Data from: Organellar phylogenomics inform systematics in the green algal family Hydrodictyaceae (Chlorophyceae) and provide clues to the complex evolutionary history of plastid genomes in the green algal Tree of Life.

Premise of the study: Phylogenomic analyses across the green algae are resolving relationships at the class, order and family levels, and highlighting dynamic patterns of evolution in organellar genomes. Here we present a within-family phylogenomic study to resolve genera and species relationships in the family Hydrodictyaceae (Chlorophyceae), for which poor resolution in previous phylogenetic studies, along with divergent morphological traits, have precluded taxonomic revisions.

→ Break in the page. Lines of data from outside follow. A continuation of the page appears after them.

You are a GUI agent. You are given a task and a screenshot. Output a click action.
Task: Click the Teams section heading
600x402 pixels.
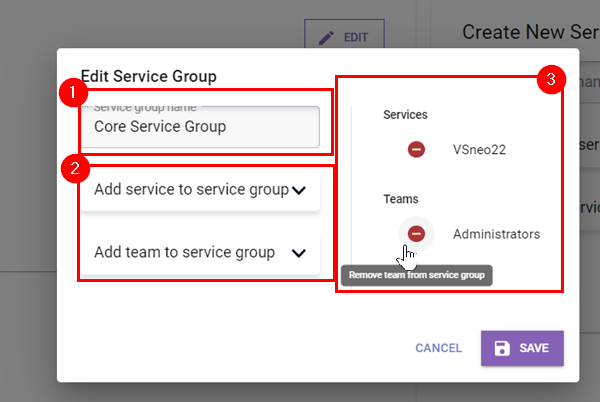(x=401, y=199)
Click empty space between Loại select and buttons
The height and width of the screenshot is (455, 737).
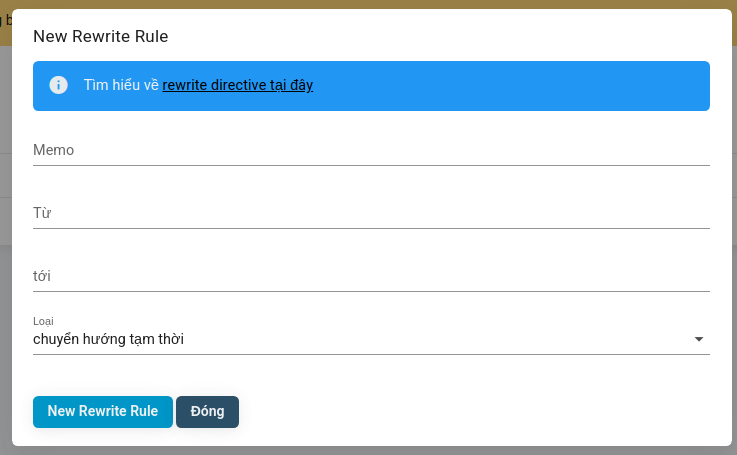(371, 374)
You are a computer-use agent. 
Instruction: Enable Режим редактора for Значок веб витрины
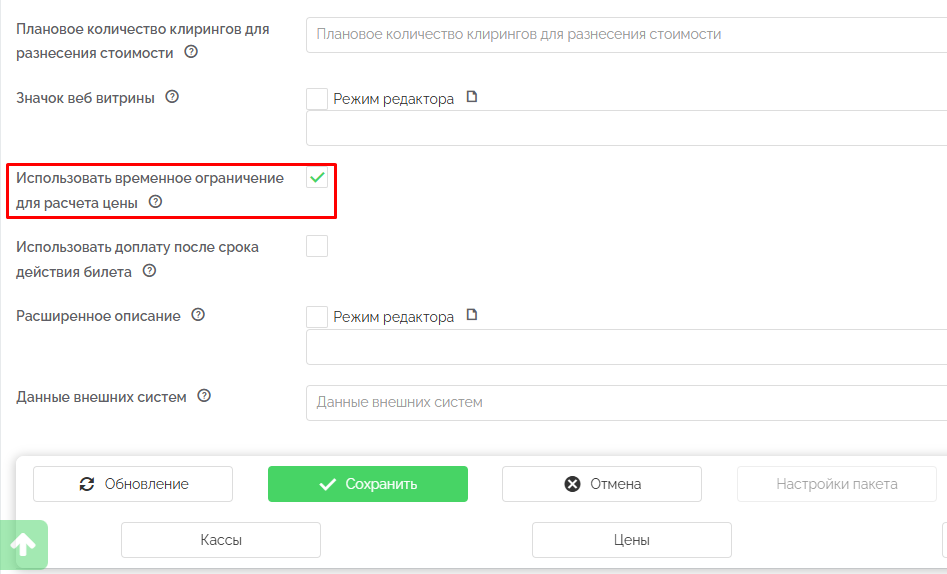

Methods: Complete plastome sequences and mitochondrial protein-coding gene sequences were acquired from representatives of the Hydrodictyaceae using Next-Generation sequencing methods. Plastomes were characterized and gene order and content were compared with plastomes spanning the Sphaeropleales. Single-gene and concatenated-gene phylogenetic analyses of plastid and mitochondrial genes were performed. Key results: The Hydrodictyaceae contain the largest sphaeroplealean plastomes thus far fully sequenced. Conservation of plastome gene order within Hydrodictyaceae is striking compared with more dynamic patterns revealed across Sphaeropleales. Phylogenetic analyses resolve Hydrodictyon sister to a monophyletic Pediastrum, though the morphologically distinct P. angulosum and P. duplex continue to be polyphyletic. Analyses of plastid data supported the neochloridacean genus Chlorotetraëdron as sister to Hydrodictyaceae, while conflicting signal was found in the mitochondrial data. Conclusions: A phylogenomic approach resolved within-family relationships not obtainable with previous phylogenetic analyses. Denser taxon sampling across Sphaeropleales is necessary to capture patterns in plastome evolution, and further taxa and studies are needed to fully resolve sister lineage to Hydrodictyaceae and polyphyly of Pediastrum angulosum and P. duplex.

研究背景：全绿藻门的系统基因组学分析正在厘清纲、目、科阶元的系统发育关系，并揭示细胞器基因组的动态演化模式。本研究针对绿藻纲（Chlorophyceae）水网藻科（Hydrodictyaceae）开展科内系统基因组学研究，以厘清该类群内属、种间的系统发育关系——既往系统发育研究分辨率不足，加之形态性状差异显著，导致该科至今无法开展分类修订。 研究方法：本研究通过下一代测序（Next-Generation sequencing）技术，获取了水网藻科代表物种的完整质体基因组（plastome）序列与线粒体蛋白编码基因（mitochondrial protein-coding gene）序列。对质体基因组进行注释，并与球藻目（Sphaeropleales）各分支的质体基因组比较基因序列与基因排列顺序。分别对质体、线粒体蛋白编码基因开展单基因及串联基因的系统发育分析。 主要结果：水网藻科拥有目前已完成全测序的球藻目类群中最大的质体基因组。与球藻目整体呈现的动态基因排列模式相比，水网藻科内部的质体基因组基因顺序具有极高的保守性。系统发育分析显示，水网藻属（Hydrodictyon）与单系群（monophyletic）的盘星藻属（Pediastrum）互为姐妹群，但形态特征显著不同的P. angulosum与P. duplex仍属于多系群（polyphyletic）。质体数据的分析结果支持新绿藻科（Neochloridaceae）的Chlorotetraëdron属为水网藻科的姐妹群，但线粒体数据则呈现出冲突的系统发育信号。 研究结论：系统基因组学方法成功厘清了既往系统发育研究无法解析的科内系统发育关系。未来需扩大球藻目的类群采样范围，以全面解析质体基因组的演化模式；同时需补充更多类群与研究，以完全厘清水网藻科的姐妹支系以及P. angulosum和P. duplex的多系性问题。